For that reason it is imperative to make sure individuals continue to educate themselves, no matter what stage of life they are in.  This is why the following list has been composed.

Each of the books reviewed below offer abundant wisdom from which to learn from.  Considering we are in an age where public schooling is about conformity, division, dumbing people down, and more, it would be wise for individuals to take their own education into their hands.

The books below will help individuals cement a firm foundation upon to be able to extract the most out of life and their individual journey.  If you wish to read more about the books, press the link on the book titles to heads towards the reviews.

Book #1:  Socratic Logic V3.1 by Peter Kreeft Ph.D

Out of all of these  7 books, this is hands down the most demanding one.  My contention though is that this book will net the most benefits because it couples into all the other subjects and areas of life, and well as each of your everyday endeavors.   While the other books below might be useful to you throughout your life, the lessons of this book will be useful every single day.  This is because logic is employed in everyday life, even if we sometimes do it automatically.
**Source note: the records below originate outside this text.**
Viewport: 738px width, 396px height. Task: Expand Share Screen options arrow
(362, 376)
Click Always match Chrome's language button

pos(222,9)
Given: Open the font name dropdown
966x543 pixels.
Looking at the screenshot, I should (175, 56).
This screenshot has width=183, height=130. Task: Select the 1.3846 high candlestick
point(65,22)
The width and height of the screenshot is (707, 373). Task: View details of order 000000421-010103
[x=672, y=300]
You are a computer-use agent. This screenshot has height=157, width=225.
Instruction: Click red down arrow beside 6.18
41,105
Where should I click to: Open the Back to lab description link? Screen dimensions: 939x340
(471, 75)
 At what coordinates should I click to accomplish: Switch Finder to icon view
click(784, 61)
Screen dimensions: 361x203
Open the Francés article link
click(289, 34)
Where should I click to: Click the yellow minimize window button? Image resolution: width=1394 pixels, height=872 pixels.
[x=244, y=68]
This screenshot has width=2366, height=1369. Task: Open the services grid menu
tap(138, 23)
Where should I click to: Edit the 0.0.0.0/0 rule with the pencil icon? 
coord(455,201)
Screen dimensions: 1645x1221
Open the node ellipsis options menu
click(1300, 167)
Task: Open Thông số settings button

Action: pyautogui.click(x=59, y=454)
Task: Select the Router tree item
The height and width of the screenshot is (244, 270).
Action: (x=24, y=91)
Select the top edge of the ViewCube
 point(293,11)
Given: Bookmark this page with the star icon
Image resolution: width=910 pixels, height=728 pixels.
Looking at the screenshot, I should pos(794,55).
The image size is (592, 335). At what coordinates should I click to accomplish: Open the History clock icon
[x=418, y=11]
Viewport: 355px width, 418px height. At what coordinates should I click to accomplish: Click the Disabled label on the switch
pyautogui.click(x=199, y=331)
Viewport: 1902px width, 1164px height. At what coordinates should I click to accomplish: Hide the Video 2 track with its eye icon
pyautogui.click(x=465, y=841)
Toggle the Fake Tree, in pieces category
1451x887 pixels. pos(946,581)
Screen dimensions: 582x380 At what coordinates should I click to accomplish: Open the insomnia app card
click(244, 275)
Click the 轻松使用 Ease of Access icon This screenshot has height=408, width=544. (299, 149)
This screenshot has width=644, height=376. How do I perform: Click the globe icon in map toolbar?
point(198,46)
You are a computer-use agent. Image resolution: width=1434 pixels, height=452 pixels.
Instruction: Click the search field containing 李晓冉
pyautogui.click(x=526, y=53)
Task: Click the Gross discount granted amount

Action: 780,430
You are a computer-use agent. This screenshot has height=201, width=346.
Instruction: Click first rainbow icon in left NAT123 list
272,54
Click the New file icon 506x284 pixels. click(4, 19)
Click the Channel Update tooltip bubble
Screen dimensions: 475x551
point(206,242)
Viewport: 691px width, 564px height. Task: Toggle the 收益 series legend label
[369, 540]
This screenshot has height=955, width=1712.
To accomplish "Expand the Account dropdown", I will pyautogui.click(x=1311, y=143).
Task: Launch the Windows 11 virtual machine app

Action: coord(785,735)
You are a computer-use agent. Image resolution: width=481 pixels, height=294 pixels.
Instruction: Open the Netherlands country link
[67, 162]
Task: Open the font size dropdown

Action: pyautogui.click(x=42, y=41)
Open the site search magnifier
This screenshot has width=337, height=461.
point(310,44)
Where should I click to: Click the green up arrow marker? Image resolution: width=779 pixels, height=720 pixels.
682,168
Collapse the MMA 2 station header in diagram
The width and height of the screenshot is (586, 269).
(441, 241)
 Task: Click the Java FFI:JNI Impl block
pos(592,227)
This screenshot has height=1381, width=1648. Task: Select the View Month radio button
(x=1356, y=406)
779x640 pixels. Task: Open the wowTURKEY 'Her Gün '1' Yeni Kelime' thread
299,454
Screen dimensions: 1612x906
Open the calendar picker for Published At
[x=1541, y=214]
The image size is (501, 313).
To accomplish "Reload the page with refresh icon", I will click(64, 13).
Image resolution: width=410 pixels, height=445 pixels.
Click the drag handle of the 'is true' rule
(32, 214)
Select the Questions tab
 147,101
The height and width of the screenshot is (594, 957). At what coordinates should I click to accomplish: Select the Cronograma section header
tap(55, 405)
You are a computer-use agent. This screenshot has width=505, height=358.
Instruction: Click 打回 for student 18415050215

Although requiring considerable effort, the book is a much easier read than Aristotle’s Organnon, while still covering the core dynamics.  I would suggest still reading that one proceeding this one to make sure you have a firm grasp of logic.

Book #2:  The Trivium – The Liberal Arts Of Grammar, Logic & Rhetoric by Sister Miriam Joseph Ph.D.

Historically, the Trivium was taught as part of classical education.  That is no longer the case, however.  Because of that, it is imperative that books discussing classical education as The Trivium be ruminated upon since the trivium is one of the leading reasons why education decades and centuries ago was vastly superior than it is now.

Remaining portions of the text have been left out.